= Marvin Francis =

Cree Canadian poet

Marvin Francis (1955–2005) was a Cree poet from Winnipeg, Manitoba best known for his book-length poem City Treaty published by Turnstone Press.

== Life ==

Francis was born on the Heart Lake First Nation in Northern Alberta and lived in Edmonton. After quitting high school, he travelled across Canada and worked on various industrial jobs, including on oil rigs and for the railroads. Eventually he attended the University of Winnipeg, where he wrote radio plays and short stories in addition to his poetry.

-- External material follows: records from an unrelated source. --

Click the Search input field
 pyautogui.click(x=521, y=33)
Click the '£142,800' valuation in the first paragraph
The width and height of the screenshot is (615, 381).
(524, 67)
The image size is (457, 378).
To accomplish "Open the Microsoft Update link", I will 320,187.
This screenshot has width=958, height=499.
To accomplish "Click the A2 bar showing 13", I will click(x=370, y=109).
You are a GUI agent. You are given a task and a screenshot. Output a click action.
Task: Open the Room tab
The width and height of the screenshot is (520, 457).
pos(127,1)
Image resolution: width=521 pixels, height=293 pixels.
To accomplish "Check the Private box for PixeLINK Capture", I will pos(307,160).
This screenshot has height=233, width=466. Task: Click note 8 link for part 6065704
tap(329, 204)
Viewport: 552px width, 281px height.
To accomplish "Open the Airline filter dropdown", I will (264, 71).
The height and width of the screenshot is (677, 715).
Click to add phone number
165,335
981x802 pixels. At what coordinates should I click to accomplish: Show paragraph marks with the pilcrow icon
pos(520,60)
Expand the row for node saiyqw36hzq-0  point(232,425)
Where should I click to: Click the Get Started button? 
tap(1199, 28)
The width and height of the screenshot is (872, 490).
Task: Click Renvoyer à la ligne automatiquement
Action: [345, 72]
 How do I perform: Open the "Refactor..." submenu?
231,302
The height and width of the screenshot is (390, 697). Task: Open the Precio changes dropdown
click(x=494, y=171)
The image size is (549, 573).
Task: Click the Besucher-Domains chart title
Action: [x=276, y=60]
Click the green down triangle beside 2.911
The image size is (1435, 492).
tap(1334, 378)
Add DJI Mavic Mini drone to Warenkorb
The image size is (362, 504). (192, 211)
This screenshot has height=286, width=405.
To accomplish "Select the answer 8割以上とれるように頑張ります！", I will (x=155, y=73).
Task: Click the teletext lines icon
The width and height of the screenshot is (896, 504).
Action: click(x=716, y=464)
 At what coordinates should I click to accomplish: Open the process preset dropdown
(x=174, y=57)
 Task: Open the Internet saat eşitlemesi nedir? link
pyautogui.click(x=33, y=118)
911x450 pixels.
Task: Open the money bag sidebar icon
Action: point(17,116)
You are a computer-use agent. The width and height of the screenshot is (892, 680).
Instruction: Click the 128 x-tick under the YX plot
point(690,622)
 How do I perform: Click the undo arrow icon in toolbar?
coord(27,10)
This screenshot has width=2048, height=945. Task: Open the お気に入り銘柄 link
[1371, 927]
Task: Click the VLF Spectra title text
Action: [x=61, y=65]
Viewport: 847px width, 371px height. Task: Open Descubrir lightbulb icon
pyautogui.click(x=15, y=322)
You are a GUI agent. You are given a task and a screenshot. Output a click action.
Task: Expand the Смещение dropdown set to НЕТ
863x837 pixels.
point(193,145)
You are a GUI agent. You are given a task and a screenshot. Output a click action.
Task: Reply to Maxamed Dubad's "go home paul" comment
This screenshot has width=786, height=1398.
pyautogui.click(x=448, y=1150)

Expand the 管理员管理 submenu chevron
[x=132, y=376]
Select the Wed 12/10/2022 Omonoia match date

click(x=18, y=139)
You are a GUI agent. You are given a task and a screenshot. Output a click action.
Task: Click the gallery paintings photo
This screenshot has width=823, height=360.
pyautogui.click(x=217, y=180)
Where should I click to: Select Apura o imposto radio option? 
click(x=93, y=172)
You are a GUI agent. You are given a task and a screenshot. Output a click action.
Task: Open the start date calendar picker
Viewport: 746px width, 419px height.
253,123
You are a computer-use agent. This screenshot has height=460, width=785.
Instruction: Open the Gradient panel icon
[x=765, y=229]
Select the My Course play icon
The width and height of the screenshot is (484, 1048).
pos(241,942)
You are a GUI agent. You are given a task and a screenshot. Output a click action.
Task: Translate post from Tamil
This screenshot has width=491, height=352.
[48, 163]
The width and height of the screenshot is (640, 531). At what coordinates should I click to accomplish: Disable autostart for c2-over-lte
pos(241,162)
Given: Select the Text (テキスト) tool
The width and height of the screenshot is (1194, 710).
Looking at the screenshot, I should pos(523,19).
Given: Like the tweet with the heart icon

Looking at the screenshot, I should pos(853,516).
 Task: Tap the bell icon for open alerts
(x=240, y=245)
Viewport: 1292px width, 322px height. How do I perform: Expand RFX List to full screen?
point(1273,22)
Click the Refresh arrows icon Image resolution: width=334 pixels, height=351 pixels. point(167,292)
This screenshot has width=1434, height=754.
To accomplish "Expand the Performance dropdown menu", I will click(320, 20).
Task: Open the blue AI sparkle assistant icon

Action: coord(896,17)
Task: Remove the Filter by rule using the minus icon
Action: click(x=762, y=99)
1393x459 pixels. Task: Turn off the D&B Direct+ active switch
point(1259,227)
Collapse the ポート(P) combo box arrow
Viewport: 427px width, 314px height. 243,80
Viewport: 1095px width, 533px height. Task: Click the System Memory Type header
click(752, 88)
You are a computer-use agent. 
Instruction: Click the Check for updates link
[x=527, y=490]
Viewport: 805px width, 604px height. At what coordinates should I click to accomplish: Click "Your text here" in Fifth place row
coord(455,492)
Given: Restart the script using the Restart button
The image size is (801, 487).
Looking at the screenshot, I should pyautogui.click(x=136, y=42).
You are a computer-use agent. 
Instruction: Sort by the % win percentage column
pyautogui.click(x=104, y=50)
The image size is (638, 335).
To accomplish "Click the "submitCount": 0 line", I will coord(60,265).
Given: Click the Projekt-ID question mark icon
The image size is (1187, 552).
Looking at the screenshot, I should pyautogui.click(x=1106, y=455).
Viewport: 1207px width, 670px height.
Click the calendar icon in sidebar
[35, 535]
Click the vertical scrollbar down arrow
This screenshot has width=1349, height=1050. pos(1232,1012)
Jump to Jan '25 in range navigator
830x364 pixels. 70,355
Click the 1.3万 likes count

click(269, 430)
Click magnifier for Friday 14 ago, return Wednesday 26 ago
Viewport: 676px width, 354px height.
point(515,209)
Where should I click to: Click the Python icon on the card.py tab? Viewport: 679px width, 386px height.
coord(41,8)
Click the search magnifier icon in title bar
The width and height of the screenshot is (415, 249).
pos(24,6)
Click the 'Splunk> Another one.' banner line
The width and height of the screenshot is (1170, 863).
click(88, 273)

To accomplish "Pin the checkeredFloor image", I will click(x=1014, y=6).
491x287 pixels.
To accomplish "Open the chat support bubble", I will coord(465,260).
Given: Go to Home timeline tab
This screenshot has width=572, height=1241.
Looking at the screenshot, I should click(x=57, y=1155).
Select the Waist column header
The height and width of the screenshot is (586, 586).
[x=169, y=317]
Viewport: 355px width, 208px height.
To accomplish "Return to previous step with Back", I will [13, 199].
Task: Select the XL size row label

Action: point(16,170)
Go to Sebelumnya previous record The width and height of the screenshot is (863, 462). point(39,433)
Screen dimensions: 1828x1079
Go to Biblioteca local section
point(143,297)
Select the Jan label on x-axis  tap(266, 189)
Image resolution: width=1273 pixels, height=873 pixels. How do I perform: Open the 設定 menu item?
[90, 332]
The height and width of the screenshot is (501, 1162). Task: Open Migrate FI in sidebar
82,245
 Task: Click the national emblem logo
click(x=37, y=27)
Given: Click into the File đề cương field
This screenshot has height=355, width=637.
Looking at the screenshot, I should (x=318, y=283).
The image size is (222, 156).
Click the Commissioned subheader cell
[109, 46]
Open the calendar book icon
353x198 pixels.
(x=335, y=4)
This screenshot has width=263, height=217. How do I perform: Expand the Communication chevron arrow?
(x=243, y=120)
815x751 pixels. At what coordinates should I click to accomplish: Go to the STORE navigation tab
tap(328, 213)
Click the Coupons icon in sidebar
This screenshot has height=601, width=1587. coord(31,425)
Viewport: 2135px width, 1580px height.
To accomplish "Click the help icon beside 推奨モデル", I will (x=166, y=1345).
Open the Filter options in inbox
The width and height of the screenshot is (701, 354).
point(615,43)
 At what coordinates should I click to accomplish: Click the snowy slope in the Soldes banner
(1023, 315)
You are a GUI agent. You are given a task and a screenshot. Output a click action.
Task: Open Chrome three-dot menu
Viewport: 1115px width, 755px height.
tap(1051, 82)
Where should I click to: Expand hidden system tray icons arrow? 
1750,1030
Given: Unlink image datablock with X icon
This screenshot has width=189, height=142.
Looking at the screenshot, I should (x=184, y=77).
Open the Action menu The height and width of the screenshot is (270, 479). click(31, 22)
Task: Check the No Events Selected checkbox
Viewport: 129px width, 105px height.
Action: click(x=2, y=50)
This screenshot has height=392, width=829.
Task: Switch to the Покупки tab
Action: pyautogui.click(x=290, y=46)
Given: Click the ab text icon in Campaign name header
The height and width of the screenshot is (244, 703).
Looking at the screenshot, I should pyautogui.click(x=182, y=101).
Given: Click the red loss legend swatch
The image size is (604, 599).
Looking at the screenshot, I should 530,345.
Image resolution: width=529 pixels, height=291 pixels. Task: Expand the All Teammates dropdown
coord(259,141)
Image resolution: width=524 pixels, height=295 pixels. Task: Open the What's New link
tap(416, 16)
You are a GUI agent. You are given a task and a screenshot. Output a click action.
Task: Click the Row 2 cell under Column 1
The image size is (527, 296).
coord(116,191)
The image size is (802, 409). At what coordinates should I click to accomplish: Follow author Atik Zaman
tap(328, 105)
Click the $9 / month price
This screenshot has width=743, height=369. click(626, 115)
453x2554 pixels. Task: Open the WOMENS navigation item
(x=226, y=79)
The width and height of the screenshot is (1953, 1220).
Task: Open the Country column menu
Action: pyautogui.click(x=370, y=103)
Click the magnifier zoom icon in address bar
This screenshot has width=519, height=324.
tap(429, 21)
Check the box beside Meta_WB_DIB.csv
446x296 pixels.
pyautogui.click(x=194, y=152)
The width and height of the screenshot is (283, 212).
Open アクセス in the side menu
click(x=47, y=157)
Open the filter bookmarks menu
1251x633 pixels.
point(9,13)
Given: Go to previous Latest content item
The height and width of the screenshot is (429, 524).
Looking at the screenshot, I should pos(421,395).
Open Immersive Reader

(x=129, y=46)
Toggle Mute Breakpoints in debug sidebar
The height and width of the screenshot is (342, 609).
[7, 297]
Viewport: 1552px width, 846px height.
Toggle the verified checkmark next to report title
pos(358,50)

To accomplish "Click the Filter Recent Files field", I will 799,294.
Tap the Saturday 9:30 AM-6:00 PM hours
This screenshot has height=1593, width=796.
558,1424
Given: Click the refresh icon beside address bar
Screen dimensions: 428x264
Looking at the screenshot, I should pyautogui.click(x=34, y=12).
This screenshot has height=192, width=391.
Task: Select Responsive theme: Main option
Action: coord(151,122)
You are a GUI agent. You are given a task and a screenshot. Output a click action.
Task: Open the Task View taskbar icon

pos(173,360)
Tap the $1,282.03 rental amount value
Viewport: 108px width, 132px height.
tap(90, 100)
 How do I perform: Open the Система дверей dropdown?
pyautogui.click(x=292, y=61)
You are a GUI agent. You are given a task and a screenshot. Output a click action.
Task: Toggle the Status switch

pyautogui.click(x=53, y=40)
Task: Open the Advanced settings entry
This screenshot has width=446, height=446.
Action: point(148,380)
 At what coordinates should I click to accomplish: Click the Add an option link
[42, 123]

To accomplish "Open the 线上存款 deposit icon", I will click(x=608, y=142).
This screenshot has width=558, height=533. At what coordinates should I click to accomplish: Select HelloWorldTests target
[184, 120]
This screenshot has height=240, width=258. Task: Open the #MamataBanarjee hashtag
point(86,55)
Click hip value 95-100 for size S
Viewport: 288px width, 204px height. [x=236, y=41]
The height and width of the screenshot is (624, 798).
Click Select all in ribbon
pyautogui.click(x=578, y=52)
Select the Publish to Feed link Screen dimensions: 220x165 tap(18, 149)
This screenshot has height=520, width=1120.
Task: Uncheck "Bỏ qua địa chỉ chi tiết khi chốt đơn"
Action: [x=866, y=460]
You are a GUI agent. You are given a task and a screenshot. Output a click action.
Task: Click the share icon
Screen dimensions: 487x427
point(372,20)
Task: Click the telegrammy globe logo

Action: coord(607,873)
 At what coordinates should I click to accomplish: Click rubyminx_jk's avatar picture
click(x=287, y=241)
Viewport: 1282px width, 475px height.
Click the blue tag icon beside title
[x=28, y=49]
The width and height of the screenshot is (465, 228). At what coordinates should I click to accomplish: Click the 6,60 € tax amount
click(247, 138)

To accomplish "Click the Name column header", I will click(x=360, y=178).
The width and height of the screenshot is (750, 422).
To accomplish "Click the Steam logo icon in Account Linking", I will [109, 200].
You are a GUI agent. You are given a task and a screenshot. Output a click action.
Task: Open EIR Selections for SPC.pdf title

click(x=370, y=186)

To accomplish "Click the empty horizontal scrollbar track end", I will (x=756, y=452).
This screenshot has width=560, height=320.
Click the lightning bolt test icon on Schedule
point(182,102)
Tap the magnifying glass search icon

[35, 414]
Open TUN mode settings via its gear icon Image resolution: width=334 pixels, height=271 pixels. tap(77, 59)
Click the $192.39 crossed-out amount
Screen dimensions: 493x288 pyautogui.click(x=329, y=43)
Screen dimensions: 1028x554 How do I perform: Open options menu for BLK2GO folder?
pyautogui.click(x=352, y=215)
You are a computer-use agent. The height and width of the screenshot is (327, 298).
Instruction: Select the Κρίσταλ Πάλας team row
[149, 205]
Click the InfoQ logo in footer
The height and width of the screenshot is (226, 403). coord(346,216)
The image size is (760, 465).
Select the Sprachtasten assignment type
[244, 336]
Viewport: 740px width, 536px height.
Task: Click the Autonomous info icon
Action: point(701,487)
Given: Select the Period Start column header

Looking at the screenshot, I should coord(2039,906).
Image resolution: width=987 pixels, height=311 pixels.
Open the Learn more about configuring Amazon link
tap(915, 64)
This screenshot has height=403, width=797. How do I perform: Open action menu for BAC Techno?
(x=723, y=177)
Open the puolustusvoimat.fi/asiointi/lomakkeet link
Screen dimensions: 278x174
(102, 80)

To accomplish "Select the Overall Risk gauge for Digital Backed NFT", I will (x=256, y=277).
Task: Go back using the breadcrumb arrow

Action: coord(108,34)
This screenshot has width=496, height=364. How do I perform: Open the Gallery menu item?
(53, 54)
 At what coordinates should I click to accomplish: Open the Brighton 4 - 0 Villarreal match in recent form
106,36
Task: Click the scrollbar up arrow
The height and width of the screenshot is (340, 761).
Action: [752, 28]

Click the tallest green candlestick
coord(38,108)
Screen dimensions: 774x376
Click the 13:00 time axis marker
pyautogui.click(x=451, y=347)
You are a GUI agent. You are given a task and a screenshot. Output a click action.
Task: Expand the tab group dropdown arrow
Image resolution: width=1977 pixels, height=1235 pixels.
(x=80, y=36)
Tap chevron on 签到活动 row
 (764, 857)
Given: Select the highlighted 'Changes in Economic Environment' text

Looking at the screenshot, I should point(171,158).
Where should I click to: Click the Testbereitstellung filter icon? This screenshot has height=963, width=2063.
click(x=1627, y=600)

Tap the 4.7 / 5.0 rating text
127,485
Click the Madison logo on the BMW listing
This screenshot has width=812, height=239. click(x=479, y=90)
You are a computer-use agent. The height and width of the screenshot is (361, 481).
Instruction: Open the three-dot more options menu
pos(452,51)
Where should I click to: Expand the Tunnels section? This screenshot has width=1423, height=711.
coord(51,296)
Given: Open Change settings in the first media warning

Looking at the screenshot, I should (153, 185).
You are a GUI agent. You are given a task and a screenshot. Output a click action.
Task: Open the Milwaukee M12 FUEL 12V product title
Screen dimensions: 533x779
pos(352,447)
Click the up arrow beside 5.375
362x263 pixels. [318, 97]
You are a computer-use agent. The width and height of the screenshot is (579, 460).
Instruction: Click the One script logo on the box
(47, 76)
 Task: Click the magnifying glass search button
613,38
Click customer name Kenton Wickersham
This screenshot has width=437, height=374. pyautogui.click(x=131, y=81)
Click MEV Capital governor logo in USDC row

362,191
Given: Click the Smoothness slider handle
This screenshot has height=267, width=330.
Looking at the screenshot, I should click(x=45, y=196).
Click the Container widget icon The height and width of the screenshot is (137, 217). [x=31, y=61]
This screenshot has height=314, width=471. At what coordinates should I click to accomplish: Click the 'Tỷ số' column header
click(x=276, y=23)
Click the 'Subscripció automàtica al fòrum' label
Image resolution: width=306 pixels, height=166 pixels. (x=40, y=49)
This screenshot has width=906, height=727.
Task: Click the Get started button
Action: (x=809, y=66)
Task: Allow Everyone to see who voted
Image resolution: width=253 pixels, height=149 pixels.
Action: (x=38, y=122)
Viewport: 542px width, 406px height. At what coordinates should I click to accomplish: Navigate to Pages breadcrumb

He was pursuing his doctoral studies in English when he died of cancer in 2005.

== Poetry ==

Francis is known for integrating elements of spoken word poetry and performance into his writing, drawing on his experience as a poet, playwright, actor, artist and theater director. In 2002 he published his book-length satiric poem "City Treaty," which engages with "globalization, neoliberalism, and narratives of cultural identity" as it deals with the "ongoing links of treaty trickery with the everyday discourses of global capitalism." The long poem has been called "a streetwise anti-globalization manifesto for the indigenous world" and "an exuberant collection of songs, interventions, jokes, maps, histories and manifestos."

"City Treaty" received the John Hirsch Award for Most Promising Manitoba Writer in 2002.

His poem "Edgewalker" has been called an important work in understanding the "ideological boundaries that often separate the beneficiaries of colonialism from those who are objectified and impoverished by it."

A second volume of his poetry, Bush Camp, was published posthumously in 2008.